A guide to defusing the dangers of phishing

«The customer is our greatest asset, they are Enel’s first ambassador in the world. All our work is aimed at ensuring they always have the best possible experience with us». These are the words of Maristella Caddeo, with thirty-four years at Enel, having held various roles and gained extensive experience in the market area. Together with her colleague Leandro Elia Lo Tauro, at Enel since 2003 and specialized in Contact Management, she worked on a delicate and important project: a platform to inform Enel customers about the risks of phishing, which increased in parallel with the rise in digital usage during the pandemic. Taking care of the customer also means protecting them from the pitfalls of digital activities: phishing is by far the most widespread form of cybercrime in the world. According to an FBI report, attacks doubled in 2020. It’s a problem that now affects 75% of organizations globally, something that must be addressed to safely navigate digital life. The good news is that it’s not difficult: phishing can easily be defeated on an individual level by developing the right antibodies. What are they? Information, awareness, and vigilance, and this is exactly what Leandro and Maristella worked on.

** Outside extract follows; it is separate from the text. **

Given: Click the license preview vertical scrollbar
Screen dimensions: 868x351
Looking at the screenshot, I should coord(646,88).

Phishing refers to mass digital attacks carried out by scammers who mimic emails, text messages (smishing), or phone calls (vishing) from official organizations to steal sensitive data and information, relying on people’s distraction to succeed. When we browse the web, we are bombarded with so many stimuli and distractions that mistaking a scam email for a legitimate message is a constant risk. That’s why knowing that the problem exists and being able to recognize a phishing message at first glance is essential. Enel’s information project was launched at the beginning of the year, when attacks skyrocketed. «The first step was to make our consultants, who interact directly with customers, more aware of these phenomena», the colleagues explain. «The goal was to put them in a position to reassure and guide customers». The first rule for dealing with phishing, in fact, is to immediately contact the company in question if there’s even the slightest doubt that a message might be illegitimate. Maristella and Leandro’s commitment to equipping agents with the tools to be a point of reference in these situations was the first step in closing the circle of safety and peace of mind.

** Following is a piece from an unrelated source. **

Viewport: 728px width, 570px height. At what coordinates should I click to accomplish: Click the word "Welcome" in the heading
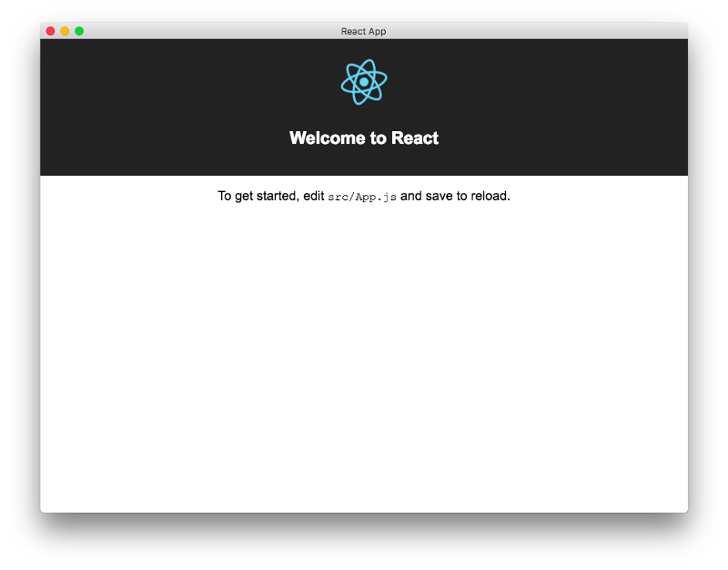[328, 138]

The next step was the creation of a dedicated phishing section on Enel’s website, with clear and straightforward communication, a map to recognize the many forms of phishing, and user-friendly instructions on how to defuse them. «We defined the concept of online fraud, with in-depth content that helps customers identify fraudulent messages that may arrive via email or SMS», explains Leandro. The section also includes a series of helpful tips for navigating the web safely, such as the rule to always use official channels like the app to communicate with the company, or to never open attachments or links from suspicious sources. All it takes is a moment of distraction and a click to fall into an online trap. «Our goal is to make the customer ask questions, to raise doubts when they receive unexpected and likely fraudulent communications». The advice for all users is to carefully read the section, it’s the best way to train their awareness threshold. As Leandro says: «Phishing is sneaky. We’re all tempted to click on a link to see what it’s about. No one is ever completely safe. The mindset we’re trying to build is one of absolute caution». The only way to navigate safely is to do so with eyes wide open. The fight against online scams is a challenge that can only be won together, by staying informed and by reading.